Dra. Riane entrou e colocou sua refinada pasta preto carbono sobre a mesa, enquanto Álvaro deixava a pequena sala da delegacia.

– O senhor sabe que cometeu um crime? – Ela sentou-se de frente para o cliente e prosseguiu. – Pois bem, todo ato tem uma consequência. O Crime que o senhor cometeu foi de Lesão Corporal Leve, crime este de menor potencial ofensivo, previsto no artigo 129 do Código Penal, com uma pena de detenção, de três meses a um ano. O Senhor teve "sorte" que a lesão não causou nenhuma gravidade à vítima, caso tivesse ocorrido a sua pena poderia chegar a até 12 anos de reclusão. Diante disso, como prevê a Lei 9.099/95 (Juizados Especiais), o Ministério Público poderá oferecer a transação penal que comporta: a imediata aplicação de pena restritiva de direitos, prestação pecuniária, perda de bens e valores, prestação de serviços à comunidade ou entidades públicas, interdição temporária de direitos ou limitação de fim de semana, na forma do artigo 43 do Código Penal, ou multa. E não acaba por aí. A sua prática delituosa é passível de reparação. A vítima já entrou com pedido de danos morais e materiais na justiça. Se prepare para gastar todo o dinheiro que tem na poupança. A vítima trabalha com a imagem e terá que ficar afastada do próximo desfile do São Paulo Fashion Week, devido às lesões. Não tenha dúvidas que o Juiz vai pesar a caneta, ah, vai. Enfim, o importante é que o Senhor não ficará preso...

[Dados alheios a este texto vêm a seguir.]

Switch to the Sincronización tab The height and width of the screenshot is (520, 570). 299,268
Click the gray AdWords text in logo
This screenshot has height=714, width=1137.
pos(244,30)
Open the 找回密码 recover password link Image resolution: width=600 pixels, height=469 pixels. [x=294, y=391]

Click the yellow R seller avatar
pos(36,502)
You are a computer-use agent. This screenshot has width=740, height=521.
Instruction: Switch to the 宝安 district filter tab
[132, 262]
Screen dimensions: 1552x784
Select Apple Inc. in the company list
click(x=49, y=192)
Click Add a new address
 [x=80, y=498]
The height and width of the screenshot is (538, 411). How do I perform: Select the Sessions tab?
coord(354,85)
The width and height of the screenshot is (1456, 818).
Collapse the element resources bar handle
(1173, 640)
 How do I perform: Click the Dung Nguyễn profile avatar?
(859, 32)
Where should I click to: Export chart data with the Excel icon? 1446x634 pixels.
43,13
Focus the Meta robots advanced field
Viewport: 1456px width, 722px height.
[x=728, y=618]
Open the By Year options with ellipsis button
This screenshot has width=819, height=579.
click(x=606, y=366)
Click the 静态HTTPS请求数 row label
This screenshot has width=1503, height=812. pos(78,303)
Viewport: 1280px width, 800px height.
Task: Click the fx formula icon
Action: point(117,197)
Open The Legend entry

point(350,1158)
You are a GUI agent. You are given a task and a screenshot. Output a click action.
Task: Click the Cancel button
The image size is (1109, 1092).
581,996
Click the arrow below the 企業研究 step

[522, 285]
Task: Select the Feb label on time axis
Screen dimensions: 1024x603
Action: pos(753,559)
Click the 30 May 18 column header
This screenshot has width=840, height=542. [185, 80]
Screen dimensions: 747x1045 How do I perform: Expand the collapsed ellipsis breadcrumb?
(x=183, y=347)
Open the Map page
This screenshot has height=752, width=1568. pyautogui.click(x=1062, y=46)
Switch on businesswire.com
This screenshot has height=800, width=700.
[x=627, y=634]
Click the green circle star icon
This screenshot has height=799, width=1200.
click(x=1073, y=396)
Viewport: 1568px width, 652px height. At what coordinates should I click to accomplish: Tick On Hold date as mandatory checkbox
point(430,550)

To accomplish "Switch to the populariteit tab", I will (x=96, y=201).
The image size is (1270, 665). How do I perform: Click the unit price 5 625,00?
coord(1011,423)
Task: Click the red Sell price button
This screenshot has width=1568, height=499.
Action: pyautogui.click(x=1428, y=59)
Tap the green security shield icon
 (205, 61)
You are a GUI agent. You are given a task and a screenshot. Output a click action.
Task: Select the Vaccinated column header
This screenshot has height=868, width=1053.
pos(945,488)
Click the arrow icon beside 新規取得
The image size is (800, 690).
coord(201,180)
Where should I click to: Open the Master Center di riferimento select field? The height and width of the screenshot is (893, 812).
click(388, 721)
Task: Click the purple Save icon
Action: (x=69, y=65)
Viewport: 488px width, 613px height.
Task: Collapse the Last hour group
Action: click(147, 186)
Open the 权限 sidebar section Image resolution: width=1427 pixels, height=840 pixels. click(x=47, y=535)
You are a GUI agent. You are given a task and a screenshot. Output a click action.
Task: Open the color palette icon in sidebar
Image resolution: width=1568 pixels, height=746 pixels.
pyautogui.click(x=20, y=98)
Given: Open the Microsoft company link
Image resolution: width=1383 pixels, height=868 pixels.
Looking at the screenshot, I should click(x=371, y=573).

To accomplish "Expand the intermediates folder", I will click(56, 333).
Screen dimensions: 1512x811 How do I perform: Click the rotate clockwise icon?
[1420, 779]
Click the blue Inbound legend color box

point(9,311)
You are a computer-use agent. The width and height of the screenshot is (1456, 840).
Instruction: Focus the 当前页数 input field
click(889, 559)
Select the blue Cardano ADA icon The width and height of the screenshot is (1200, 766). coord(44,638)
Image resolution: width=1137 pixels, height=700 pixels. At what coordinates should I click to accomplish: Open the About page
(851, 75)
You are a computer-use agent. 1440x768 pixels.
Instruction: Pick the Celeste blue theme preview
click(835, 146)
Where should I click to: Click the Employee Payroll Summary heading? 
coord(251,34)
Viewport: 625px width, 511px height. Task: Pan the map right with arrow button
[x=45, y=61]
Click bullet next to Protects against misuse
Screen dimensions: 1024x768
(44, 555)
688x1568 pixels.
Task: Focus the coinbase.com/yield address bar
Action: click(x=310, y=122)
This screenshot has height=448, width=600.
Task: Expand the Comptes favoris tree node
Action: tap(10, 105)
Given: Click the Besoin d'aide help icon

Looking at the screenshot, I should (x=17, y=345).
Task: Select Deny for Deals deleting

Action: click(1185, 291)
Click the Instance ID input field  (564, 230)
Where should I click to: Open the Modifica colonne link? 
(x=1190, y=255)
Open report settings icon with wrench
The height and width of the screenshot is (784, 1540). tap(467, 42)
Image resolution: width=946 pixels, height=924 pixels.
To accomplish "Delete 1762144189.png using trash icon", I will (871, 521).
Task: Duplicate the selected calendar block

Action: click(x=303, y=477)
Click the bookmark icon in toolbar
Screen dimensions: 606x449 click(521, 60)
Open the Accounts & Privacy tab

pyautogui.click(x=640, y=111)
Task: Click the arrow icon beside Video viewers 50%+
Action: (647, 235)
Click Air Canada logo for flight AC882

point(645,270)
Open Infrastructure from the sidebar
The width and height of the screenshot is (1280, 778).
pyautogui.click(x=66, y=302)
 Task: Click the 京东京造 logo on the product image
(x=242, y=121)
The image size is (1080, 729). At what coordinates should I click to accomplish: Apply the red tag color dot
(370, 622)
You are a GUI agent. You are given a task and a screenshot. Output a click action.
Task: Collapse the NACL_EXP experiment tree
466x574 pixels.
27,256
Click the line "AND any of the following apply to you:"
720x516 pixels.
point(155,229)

– Que saco! – Paco interrompeu Riane. – Tenho que ouvir essa ladainha toda?

– Sim senhor! Trate de pensar antes de agir de forma inconsequente, você não é mais um garotinho. Tem vinte anos. Era só isso que eu desejava falar. Agora, por gentileza, levante-se e vamos, preciso tomar um café expresso.

– Ok, Sra. Dra. Riane. Olha no que deu uma bolsa e uma cota! – disse Paco, mas em pensamento: Ok, sua vaca bolsista.

– Você foi irônico, mas acho chique quem não usa palavrões, apesar de saber que mentalmente você acabou de usar um.

Ela estava bem alinhada. Uma bela imagem de mulher empoderada, independente e possivelmente realizada em todas as áreas da vida. Era negra e filha de pais humildes, mas graças a uma oportunidade mudou de vida e agora era uma bem sucedida advogada.